As communism collapsed, his books, once read only in flimsy, blurred carbon copies, could all be published legally inside the Soviet Union. But he detested the man who brought that about: Boris Yeltsin, the first freely-elected leader in Russia's history, spurning his offer of a state decoration. He could not, he said accept honours from a man who had brought misery on his people.
To the consternation of some of his supporters, he did accept an award from the ex-KGB officer who became Mr Yeltsin's successor, Vladimir Putin. He even seemed to downplay Mr Putin's role in the KGB, saying that every country needed an intelligence service. Yet, although he praised the self-respect and stability that Russia had regained under Mr Putin, he remained deeply critical of its politics and the corruption and greed that capitalism had exposed and fuelled.
That message, often delivered in sententious, near messianic tones, had little appeal. A television programme consisting largely of all but unwatchable monologues lingered painfully on the airwaves and then died, unlamented.
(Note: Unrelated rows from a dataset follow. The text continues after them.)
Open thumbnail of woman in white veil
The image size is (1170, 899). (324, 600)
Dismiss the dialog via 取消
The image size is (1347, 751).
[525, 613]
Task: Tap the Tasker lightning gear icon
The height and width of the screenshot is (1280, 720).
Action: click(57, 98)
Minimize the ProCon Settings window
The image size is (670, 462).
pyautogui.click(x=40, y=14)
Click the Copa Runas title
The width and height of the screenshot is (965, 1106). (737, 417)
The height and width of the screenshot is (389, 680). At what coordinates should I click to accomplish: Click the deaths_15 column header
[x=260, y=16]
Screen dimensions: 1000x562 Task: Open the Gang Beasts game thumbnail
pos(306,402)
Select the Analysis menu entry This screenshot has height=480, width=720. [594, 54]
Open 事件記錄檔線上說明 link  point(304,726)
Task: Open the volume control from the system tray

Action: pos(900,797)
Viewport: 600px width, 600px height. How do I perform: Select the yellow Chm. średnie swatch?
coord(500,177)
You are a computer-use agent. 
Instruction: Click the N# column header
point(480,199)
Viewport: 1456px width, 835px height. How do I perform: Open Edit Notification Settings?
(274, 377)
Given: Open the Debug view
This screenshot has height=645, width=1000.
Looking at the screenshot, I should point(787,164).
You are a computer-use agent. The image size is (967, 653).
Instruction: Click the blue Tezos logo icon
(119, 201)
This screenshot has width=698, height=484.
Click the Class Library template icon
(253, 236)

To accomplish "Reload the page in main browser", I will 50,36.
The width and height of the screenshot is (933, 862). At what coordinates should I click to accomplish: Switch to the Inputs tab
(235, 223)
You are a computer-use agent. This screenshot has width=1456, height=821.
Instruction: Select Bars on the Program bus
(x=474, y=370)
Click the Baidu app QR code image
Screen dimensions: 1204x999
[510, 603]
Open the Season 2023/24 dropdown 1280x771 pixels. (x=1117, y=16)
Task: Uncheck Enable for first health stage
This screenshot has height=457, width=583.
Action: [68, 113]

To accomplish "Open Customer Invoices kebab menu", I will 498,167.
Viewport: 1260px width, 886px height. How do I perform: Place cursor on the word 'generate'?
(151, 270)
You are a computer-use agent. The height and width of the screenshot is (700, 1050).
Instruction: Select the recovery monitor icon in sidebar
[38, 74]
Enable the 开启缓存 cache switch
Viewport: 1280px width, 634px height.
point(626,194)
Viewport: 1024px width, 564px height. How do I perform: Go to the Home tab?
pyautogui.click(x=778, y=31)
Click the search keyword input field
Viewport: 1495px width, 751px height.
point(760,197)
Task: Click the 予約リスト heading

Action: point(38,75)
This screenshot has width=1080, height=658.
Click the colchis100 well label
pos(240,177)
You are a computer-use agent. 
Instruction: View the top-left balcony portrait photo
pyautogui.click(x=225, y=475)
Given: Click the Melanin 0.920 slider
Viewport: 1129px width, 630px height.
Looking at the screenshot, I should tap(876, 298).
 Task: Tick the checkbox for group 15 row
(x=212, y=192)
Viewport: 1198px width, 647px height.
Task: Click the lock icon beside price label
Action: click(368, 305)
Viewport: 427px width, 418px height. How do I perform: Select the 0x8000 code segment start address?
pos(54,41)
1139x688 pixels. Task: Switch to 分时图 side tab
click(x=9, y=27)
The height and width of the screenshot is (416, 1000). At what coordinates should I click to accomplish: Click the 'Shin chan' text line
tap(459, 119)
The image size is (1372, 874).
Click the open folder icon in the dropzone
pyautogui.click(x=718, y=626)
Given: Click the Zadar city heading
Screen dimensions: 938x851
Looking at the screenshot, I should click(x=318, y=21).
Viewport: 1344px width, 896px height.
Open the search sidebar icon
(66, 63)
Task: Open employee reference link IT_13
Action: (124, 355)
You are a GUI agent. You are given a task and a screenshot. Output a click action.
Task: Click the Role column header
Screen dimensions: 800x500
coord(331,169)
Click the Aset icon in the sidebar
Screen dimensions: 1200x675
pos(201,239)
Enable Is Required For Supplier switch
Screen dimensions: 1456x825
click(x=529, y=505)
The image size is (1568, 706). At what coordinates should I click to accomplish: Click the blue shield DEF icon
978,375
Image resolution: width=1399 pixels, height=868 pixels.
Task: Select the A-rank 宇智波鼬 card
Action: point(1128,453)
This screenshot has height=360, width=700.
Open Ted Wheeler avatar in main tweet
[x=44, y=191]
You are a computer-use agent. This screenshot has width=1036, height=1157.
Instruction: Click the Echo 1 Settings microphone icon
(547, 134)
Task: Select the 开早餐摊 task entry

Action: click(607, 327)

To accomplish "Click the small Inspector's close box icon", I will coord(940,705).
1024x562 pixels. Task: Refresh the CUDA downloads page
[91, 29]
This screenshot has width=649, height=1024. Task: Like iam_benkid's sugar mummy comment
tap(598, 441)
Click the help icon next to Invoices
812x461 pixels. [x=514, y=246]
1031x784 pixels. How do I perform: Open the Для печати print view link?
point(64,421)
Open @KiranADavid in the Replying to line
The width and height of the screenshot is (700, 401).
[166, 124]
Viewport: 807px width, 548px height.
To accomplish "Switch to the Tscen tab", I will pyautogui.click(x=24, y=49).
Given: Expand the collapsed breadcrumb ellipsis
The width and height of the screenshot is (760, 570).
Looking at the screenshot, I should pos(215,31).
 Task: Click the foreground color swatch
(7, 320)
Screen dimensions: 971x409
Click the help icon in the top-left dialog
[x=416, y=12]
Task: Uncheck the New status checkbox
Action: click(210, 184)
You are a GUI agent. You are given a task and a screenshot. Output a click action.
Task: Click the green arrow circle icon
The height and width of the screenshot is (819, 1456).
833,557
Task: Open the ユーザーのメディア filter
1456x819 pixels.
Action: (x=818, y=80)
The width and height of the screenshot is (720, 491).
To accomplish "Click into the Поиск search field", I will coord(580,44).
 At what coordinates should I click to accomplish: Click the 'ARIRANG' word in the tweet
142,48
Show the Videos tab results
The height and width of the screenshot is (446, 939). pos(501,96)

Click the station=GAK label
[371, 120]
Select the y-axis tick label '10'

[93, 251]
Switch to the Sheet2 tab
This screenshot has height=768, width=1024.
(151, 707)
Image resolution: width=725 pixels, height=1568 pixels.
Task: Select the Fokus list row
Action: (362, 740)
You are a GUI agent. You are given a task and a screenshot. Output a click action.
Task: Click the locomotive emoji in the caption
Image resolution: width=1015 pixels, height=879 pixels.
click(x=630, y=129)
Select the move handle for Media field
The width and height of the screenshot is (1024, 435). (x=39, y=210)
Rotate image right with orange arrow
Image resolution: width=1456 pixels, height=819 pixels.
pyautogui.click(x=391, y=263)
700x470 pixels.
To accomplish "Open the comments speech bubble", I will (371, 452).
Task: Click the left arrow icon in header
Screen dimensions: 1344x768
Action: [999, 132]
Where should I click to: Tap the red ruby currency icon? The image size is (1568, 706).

Few read his books.
But his death is a chance for Russia's rulers to say what they think about totalitarianism. Was the collapse of the Soviet Union the "geopolitical catastrophe" of the last century? Or is the real disaster the failure of an independent Russia to cast off the chains of authoritarianism and empire? If Russia's new president, Dmitry Medvedev, goes beyond simply offering condolences to the Solzhenitsyn family, his thoughts on that would be eagerly awaited.